プランクには4つの測定点があり、前方と後方にそれぞれ2つずつが設けられている。ノリスのマシンでは、レース後の9mmの下限をフロント右で0.12mm、リア右で0.07mm下回っていた。ピアストリのマシンでは、右側でそれぞれ0.26mmと0.1mm不足しており、加えて左フロントでも0.04mm不足していた。
この状況の根源は、FP2で赤旗によりロングランを行えず、さらにFP3が湿ったコンディションで実施されたことにあった。
すべてのチームは、マシンから可能な限り最大のアンダーボディ・ダウンフォースを引き出そうとしており、リアの車高が低いほどダウンフォースは増加する。通常のプラクティスから得られる指標データがない状態で、マクラーレンの「どこまで低くできるか」という見積もりは、結果的に楽観的すぎた。
マクラーレンのチーム代表アンドレア・ステラは、後に次の声明を発表した。
「レース中、両マシンはプラクティスでは見られなかった予期せぬ激しいポーポイズ現象を経験し、その結果、路面との過度な接触が発生した」
「我々はこのマシン挙動の理由を調査しており、レース後に判明した両マシンの偶発的なダメージの影響も含め、フロアの動きを増大させた原因を検証している」
「選手権争いが重要な時期において、今日のポイントを失ったランドとオスカーに謝罪する」
「またチームとして、我々を支えてくれるパートナーやファンの皆様にも謝罪する。皆様のサポートにはとても大きな意味がある。この結果は極めて残念だが、我々はシーズン残り2戦に完全に集中している。」
F1マシンのフロアがどのようにチェックされるか、そしてノリスとピアストリの失格につながった極めて僅かな差異の例ポーポイズが起きていたという事実は、2022年と2023年のこのレギュレーション初期に非常に蔓延していた現象であるものの、現在ではチームが概ね対処している現象である。そのため、これは高速コーナーでマシンのアンダーボディが失速(スタール)していたことを示唆している。それ自体が、マシンが高速域で発生するダウンフォースによって、想定より低い車高で走行していたことを意味している。
レースのかなり早い段階から、ノリスはレースエンジニアのウィル・ジョセフから、ターン5、11、17でリフト&コーストを指示されていた。ターン5はタイトな右コーナーだが、進入にバンプがあり、フロアが接地する可能性がある。ターン11と17は高速の左コーナーで、ダウンフォース(速度とともに二乗で増加する力)によりマシンが極端に低く走る領域である。
この状態が、タイヤとサスペンションのエネルギー周波数が同期しなくなり、アンダーボディのダウンフォースが急速に失速・再付着を繰り返すポーポイズ現象を誘発すると、プランクの摩耗は大きくなる。

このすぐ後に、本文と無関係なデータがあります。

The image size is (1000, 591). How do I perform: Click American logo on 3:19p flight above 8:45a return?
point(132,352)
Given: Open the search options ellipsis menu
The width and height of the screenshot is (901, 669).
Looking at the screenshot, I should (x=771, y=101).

チームはプランク摩耗をリアルタイムで直接測定することはできないが、マシンには荷重センサーが装備されており、この累積データを基にプランク摩耗を推定することができる。レースが進むにつれ、その問題が重大であることが明らかになっていった。
ライバルチームに問題の本質を悟られないようにするため、ノリスとピアストリへの無線では、単にリフト&コーストの指示のみが伝えられた——これは通常、タイヤ摩耗や燃料消費、ブレーキ温度を抑えるために用いられる手法である。
ノリスが最後の4周で1周あたり最大3秒もペースを落とした頃には、これはタイヤやブレーキの問題ではないことが明らかだった。したがって、燃料が理由だという推測が広がり、ジョセフもノリスに「燃料はもう大丈夫だ」と無線した。

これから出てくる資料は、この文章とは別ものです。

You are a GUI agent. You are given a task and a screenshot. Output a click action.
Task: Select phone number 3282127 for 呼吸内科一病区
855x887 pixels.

しかし、過剰なリフト&コースト——最後の4周でノリスは以前のペースより1.5秒、2秒、3.6秒、3.6秒と落としていった——はFIAスチュワードの注意を引き、レース後のマクラーレン2台のプランク摩耗チェックにつながった。そこでいずれも最低許容値である9mmを下回っていたため、残りのトップ10フィニッシャーのプランクもチェックされ、こちらは問題がなかった。
FIAは「違反は意図的ではないと強く認識している」としつつ、「この規則や前例には、失格以外の処分を認める規定がない」と述べた。
失格がなければ、ノリスは残り2戦でピアストリに30ポイント、フェルスタッペンに42ポイントのリードを保持していた。しかし現在は、ノリスはフェルスタッペンとピアストリの双方に対し24ポイントのリードとなっている。
2025年の残り2戦を前に、ドライバーズ選手権争いに新たなドラマが加わったことになる。